**The data:**

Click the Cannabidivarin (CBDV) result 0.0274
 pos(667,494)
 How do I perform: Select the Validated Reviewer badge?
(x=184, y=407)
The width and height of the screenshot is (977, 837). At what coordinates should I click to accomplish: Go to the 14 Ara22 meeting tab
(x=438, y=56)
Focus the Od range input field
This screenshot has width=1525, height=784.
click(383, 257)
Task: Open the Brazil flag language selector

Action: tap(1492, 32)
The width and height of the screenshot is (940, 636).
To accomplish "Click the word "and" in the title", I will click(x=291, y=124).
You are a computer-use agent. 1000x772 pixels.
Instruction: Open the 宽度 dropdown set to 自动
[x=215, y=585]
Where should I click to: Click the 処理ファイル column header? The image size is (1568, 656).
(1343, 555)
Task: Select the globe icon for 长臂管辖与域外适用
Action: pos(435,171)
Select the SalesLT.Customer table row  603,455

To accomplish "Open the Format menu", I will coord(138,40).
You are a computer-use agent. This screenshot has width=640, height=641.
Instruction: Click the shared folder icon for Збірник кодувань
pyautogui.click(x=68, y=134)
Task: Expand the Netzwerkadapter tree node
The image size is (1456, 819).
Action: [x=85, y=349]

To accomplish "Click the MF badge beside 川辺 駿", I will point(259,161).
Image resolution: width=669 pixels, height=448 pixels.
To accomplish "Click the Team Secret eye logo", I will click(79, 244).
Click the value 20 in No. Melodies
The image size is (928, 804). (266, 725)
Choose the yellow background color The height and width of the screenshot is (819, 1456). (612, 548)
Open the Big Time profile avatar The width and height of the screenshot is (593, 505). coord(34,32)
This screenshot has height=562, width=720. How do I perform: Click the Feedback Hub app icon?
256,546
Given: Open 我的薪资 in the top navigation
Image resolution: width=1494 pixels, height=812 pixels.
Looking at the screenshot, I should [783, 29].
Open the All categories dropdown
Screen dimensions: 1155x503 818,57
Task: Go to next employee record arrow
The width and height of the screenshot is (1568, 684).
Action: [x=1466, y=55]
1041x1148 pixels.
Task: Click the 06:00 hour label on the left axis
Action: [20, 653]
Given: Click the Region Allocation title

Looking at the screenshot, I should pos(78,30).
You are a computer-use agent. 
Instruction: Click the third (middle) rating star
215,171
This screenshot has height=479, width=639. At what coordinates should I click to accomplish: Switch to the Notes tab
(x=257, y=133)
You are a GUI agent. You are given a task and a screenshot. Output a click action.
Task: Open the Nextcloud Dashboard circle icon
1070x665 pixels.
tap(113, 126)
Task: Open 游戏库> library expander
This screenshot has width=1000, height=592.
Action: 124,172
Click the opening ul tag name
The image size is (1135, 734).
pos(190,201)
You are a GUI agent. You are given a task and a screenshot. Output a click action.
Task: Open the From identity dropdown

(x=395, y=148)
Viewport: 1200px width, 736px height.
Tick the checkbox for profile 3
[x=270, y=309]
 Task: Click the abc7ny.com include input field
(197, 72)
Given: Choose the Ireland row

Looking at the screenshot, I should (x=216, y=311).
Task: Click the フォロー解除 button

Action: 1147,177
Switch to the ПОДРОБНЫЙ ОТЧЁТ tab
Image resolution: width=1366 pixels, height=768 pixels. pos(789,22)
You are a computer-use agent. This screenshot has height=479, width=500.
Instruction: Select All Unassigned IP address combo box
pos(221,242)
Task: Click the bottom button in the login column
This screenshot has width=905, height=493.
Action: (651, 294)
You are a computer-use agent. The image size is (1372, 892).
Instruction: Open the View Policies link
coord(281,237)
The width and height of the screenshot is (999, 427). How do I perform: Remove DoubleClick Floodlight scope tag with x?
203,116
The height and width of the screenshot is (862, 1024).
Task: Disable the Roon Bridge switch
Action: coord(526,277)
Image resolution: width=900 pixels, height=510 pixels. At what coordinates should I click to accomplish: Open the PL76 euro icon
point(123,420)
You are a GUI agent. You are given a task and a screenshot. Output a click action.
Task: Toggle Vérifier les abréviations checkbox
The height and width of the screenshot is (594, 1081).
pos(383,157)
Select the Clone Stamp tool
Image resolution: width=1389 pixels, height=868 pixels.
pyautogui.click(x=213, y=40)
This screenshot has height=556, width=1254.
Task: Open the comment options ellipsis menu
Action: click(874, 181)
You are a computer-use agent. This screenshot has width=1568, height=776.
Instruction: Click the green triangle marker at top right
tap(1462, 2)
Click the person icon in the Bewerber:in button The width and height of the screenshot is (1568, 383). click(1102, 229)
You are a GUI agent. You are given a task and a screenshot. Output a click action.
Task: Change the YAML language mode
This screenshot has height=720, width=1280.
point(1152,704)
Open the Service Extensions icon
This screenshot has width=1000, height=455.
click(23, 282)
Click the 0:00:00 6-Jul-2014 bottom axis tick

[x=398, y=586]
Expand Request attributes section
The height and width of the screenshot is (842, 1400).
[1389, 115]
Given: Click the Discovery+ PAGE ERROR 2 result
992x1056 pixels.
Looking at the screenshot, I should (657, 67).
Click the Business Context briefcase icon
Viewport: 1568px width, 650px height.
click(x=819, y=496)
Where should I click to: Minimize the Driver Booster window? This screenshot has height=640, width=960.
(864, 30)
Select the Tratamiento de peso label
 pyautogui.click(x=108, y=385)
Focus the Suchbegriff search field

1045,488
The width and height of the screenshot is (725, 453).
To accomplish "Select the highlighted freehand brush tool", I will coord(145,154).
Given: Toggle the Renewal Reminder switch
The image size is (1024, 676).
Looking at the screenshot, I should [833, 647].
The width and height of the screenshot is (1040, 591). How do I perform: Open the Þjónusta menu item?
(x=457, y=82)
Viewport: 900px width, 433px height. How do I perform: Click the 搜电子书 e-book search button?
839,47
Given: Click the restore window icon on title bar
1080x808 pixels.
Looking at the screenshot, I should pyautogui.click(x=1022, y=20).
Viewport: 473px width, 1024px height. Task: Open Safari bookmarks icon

**Given instruction:**
Return every line of the records above without any change.

**Final result:**
Click the Cannabidivarin (CBDV) result 0.0274
 pos(667,494)
 How do I perform: Select the Validated Reviewer badge?
(x=184, y=407)
The width and height of the screenshot is (977, 837). At what coordinates should I click to accomplish: Go to the 14 Ara22 meeting tab
(x=438, y=56)
Focus the Od range input field
This screenshot has width=1525, height=784.
click(383, 257)
Task: Open the Brazil flag language selector

Action: tap(1492, 32)
The width and height of the screenshot is (940, 636).
To accomplish "Click the word "and" in the title", I will click(x=291, y=124).
You are a computer-use agent. 1000x772 pixels.
Instruction: Open the 宽度 dropdown set to 自动
[x=215, y=585]
Where should I click to: Click the 処理ファイル column header? The image size is (1568, 656).
(1343, 555)
Task: Select the globe icon for 长臂管辖与域外适用
Action: pos(435,171)
Select the SalesLT.Customer table row  603,455

To accomplish "Open the Format menu", I will coord(138,40).
You are a computer-use agent. This screenshot has width=640, height=641.
Instruction: Click the shared folder icon for Збірник кодувань
pyautogui.click(x=68, y=134)
Task: Expand the Netzwerkadapter tree node
The image size is (1456, 819).
Action: [x=85, y=349]

To accomplish "Click the MF badge beside 川辺 駿", I will point(259,161).
Image resolution: width=669 pixels, height=448 pixels.
To accomplish "Click the Team Secret eye logo", I will click(79, 244).
Click the value 20 in No. Melodies
The image size is (928, 804). (266, 725)
Choose the yellow background color The height and width of the screenshot is (819, 1456). (612, 548)
Open the Big Time profile avatar The width and height of the screenshot is (593, 505). coord(34,32)
This screenshot has height=562, width=720. How do I perform: Click the Feedback Hub app icon?
256,546
Given: Open 我的薪资 in the top navigation
Image resolution: width=1494 pixels, height=812 pixels.
Looking at the screenshot, I should [783, 29].
Open the All categories dropdown
Screen dimensions: 1155x503 818,57
Task: Go to next employee record arrow
The width and height of the screenshot is (1568, 684).
Action: [x=1466, y=55]
1041x1148 pixels.
Task: Click the 06:00 hour label on the left axis
Action: [20, 653]
Given: Click the Region Allocation title

Looking at the screenshot, I should pos(78,30).
You are a computer-use agent. 
Instruction: Click the third (middle) rating star
215,171
This screenshot has height=479, width=639. At what coordinates should I click to accomplish: Switch to the Notes tab
(x=257, y=133)
You are a GUI agent. You are given a task and a screenshot. Output a click action.
Task: Open the Nextcloud Dashboard circle icon
1070x665 pixels.
tap(113, 126)
Task: Open 游戏库> library expander
This screenshot has width=1000, height=592.
Action: 124,172
Click the opening ul tag name
The image size is (1135, 734).
pos(190,201)
You are a GUI agent. You are given a task and a screenshot. Output a click action.
Task: Open the From identity dropdown

(x=395, y=148)
Viewport: 1200px width, 736px height.
Tick the checkbox for profile 3
[x=270, y=309]
 Task: Click the abc7ny.com include input field
(197, 72)
Given: Choose the Ireland row

Looking at the screenshot, I should (x=216, y=311).
Task: Click the フォロー解除 button

Action: 1147,177
Switch to the ПОДРОБНЫЙ ОТЧЁТ tab
Image resolution: width=1366 pixels, height=768 pixels. pos(789,22)
You are a computer-use agent. This screenshot has height=479, width=500.
Instruction: Select All Unassigned IP address combo box
pos(221,242)
Task: Click the bottom button in the login column
This screenshot has width=905, height=493.
Action: (651, 294)
You are a computer-use agent. The image size is (1372, 892).
Instruction: Open the View Policies link
coord(281,237)
The width and height of the screenshot is (999, 427). How do I perform: Remove DoubleClick Floodlight scope tag with x?
203,116
The height and width of the screenshot is (862, 1024).
Task: Disable the Roon Bridge switch
Action: coord(526,277)
Image resolution: width=900 pixels, height=510 pixels. At what coordinates should I click to accomplish: Open the PL76 euro icon
point(123,420)
You are a GUI agent. You are given a task and a screenshot. Output a click action.
Task: Toggle Vérifier les abréviations checkbox
The height and width of the screenshot is (594, 1081).
pos(383,157)
Select the Clone Stamp tool
Image resolution: width=1389 pixels, height=868 pixels.
pyautogui.click(x=213, y=40)
This screenshot has height=556, width=1254.
Task: Open the comment options ellipsis menu
Action: click(874, 181)
You are a computer-use agent. This screenshot has width=1568, height=776.
Instruction: Click the green triangle marker at top right
tap(1462, 2)
Click the person icon in the Bewerber:in button The width and height of the screenshot is (1568, 383). click(1102, 229)
You are a GUI agent. You are given a task and a screenshot. Output a click action.
Task: Change the YAML language mode
This screenshot has height=720, width=1280.
point(1152,704)
Open the Service Extensions icon
This screenshot has width=1000, height=455.
click(23, 282)
Click the 0:00:00 6-Jul-2014 bottom axis tick

[x=398, y=586]
Expand Request attributes section
The height and width of the screenshot is (842, 1400).
[1389, 115]
Given: Click the Discovery+ PAGE ERROR 2 result
992x1056 pixels.
Looking at the screenshot, I should (657, 67).
Click the Business Context briefcase icon
Viewport: 1568px width, 650px height.
click(x=819, y=496)
Where should I click to: Minimize the Driver Booster window? This screenshot has height=640, width=960.
(864, 30)
Select the Tratamiento de peso label
 pyautogui.click(x=108, y=385)
Focus the Suchbegriff search field

1045,488
The width and height of the screenshot is (725, 453).
To accomplish "Select the highlighted freehand brush tool", I will coord(145,154).
Given: Toggle the Renewal Reminder switch
The image size is (1024, 676).
Looking at the screenshot, I should [833, 647].
The width and height of the screenshot is (1040, 591). How do I perform: Open the Þjónusta menu item?
(x=457, y=82)
Viewport: 900px width, 433px height. How do I perform: Click the 搜电子书 e-book search button?
839,47
Given: Click the restore window icon on title bar
1080x808 pixels.
Looking at the screenshot, I should pyautogui.click(x=1022, y=20).
Viewport: 473px width, 1024px height. Task: Open Safari bookmarks icon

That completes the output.